Task prompt: Could you find every line in the entries below that holds the word "Unfurnished" and copy it?

Supplied records:
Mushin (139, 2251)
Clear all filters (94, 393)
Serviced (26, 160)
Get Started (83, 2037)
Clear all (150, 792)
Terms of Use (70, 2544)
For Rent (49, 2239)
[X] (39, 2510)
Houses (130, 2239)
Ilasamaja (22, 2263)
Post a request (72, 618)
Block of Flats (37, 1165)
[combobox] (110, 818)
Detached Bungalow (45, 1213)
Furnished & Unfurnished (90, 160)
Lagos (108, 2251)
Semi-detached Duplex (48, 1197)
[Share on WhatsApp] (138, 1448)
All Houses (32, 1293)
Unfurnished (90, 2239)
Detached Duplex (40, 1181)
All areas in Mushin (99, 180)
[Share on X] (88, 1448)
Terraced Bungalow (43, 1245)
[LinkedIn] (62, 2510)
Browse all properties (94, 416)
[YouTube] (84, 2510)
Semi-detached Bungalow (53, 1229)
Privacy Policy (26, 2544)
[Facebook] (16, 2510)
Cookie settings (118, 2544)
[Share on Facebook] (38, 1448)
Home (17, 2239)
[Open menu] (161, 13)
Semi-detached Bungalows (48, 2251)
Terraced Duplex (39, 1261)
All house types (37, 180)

Answer to this exercise:
Furnished & Unfurnished (90, 160)
Unfurnished (90, 2239)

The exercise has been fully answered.